WPG Resources
- Formerly: Western Plains Gold
- Traded as: ASX: WPG
- Industry: Mining
- Founded: 2004
- Defunct: 2018
- Headquarters: Sydney, Australia
- Products: Gold
- Revenue: $81 million (2017)
- Operating income: ($4 million) (2017)
- Net income: ($9 million) (2017)
- Website: www.wpgresources.com.au

= WPG Resources =

WPG Resources (formerly Western Plains Gold) was a mining company focusing on exploration, evaluation and development of gold and coal projects in South Australia.

Western Plains Gold was founded in 2004 and listed on the Australian Securities Exchange (ASX) on 23 August 2005. The company was placed in receivership on 8 August 2018. It was delisted from the ASX on 3 February 2020.

The company operated the Challenger underground gold mine and 650,000 tonnes per annum capacity mill at Tarcoola, South Australia, and the Perseverance open pit mine 130 km to the southeast.

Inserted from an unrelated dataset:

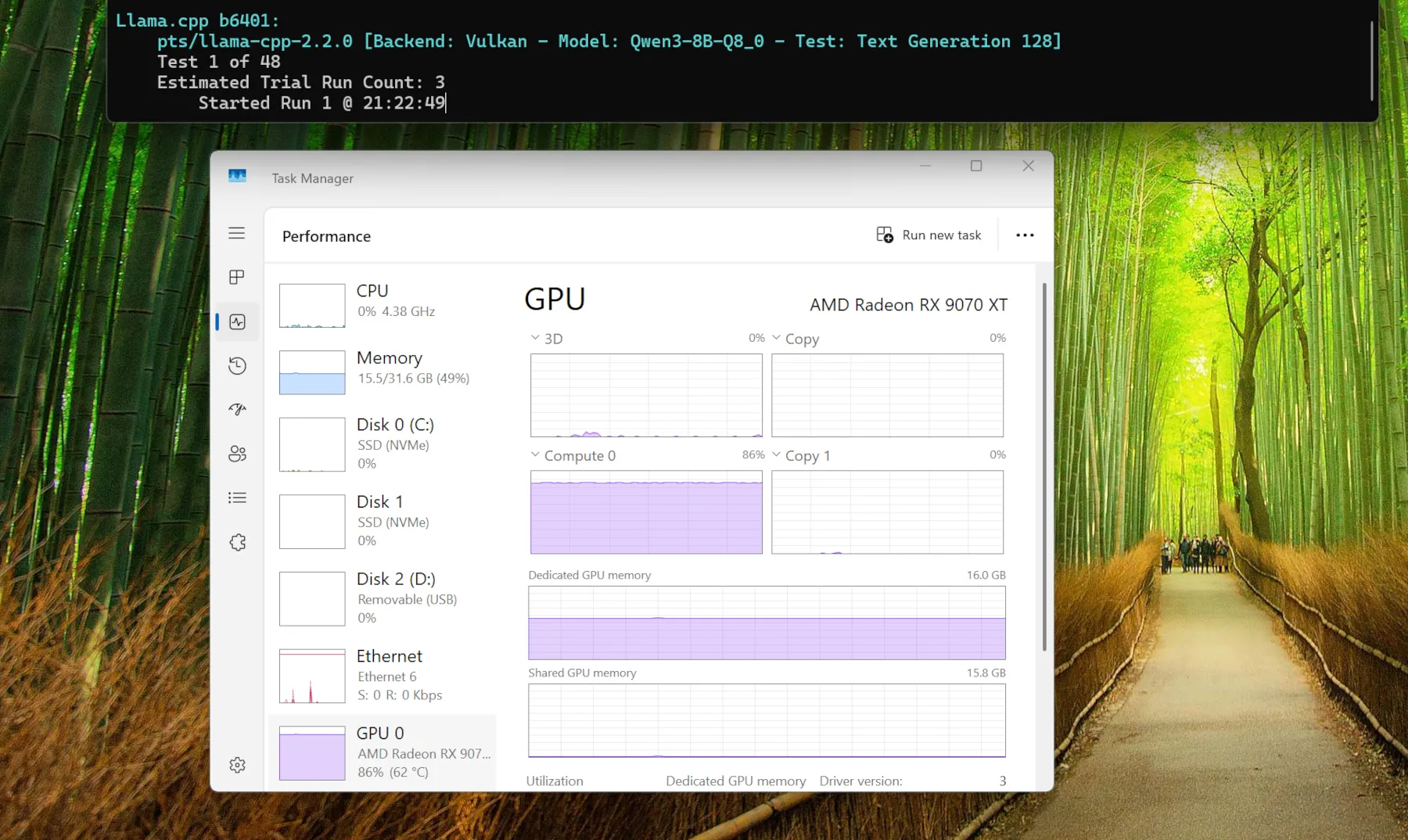
Task: Select Memory in the performance list
Action: [x=383, y=368]
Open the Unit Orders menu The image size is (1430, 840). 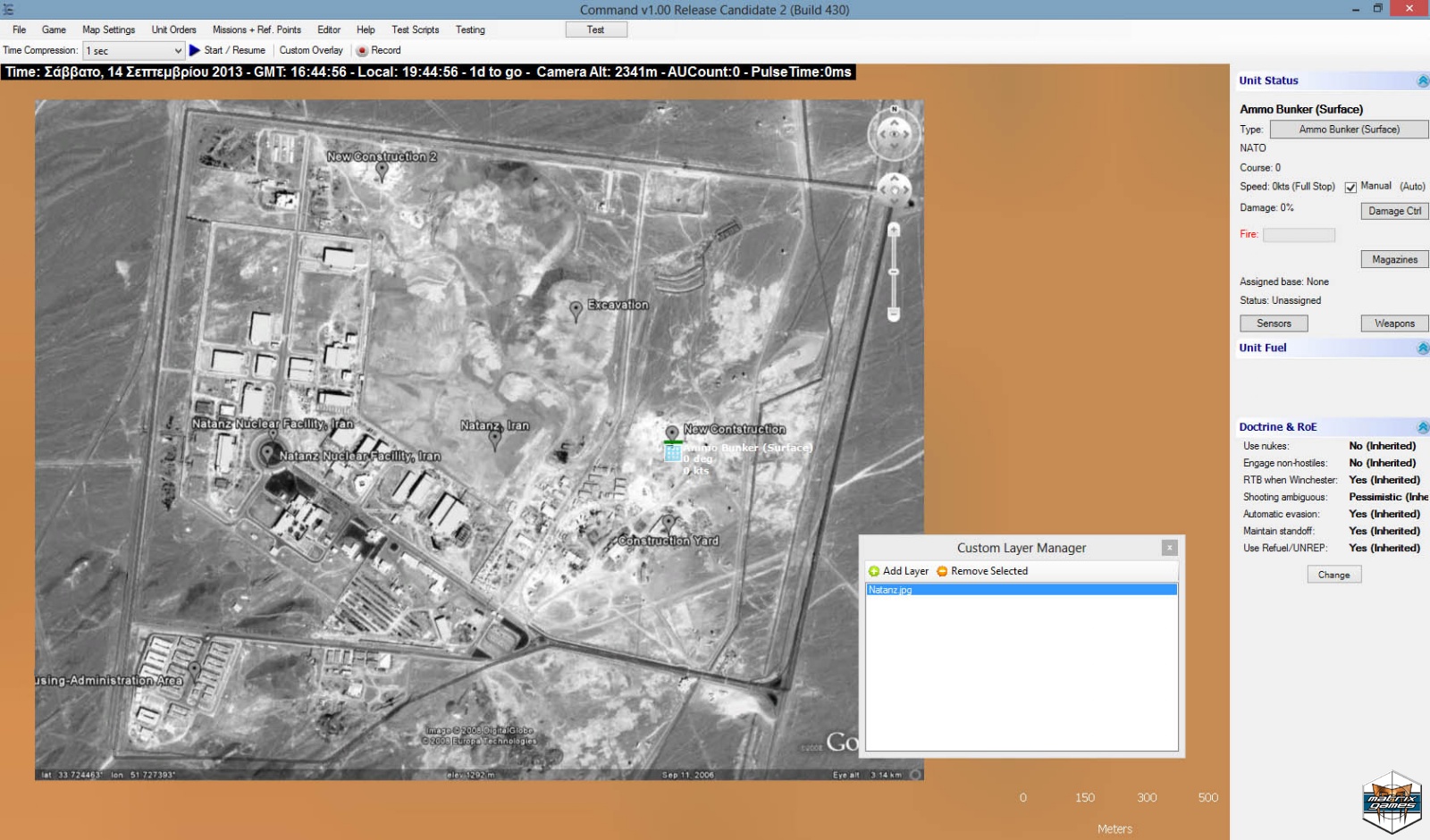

==Port Pirie iron ore export proposal==
The company purchased land and proposed to construct an enclosed iron ore stockpiling and associated loading facilities at Port Pirie on the eastern shore of Spencer Gulf, South Australia. The loading method proposed was transshipment by barge to waiting Cape or Panamax vessels.

In 2011, the company sold iron ore assets to OneSteel. The assets included the Peculiar Knob iron deposit, located in the Woomera Protected Area. In November 2014, the company announced that it would sell its land at Port Pirie to help fund its gold development projects.

==Diversification==
In 2014, Tunkillia and Tarcoola gold projects were acquired by WPG Resources, marking the completion of the company's transition from an iron ore explorer to a diversified exploration and mining company. In 2015, WPG had a portfolio of exploration projects in South Australia covering a combined area of 5,373 square kilometres, including advanced gold projects. Targeted commodities included gold, nickel, base metals, iron ore and coal.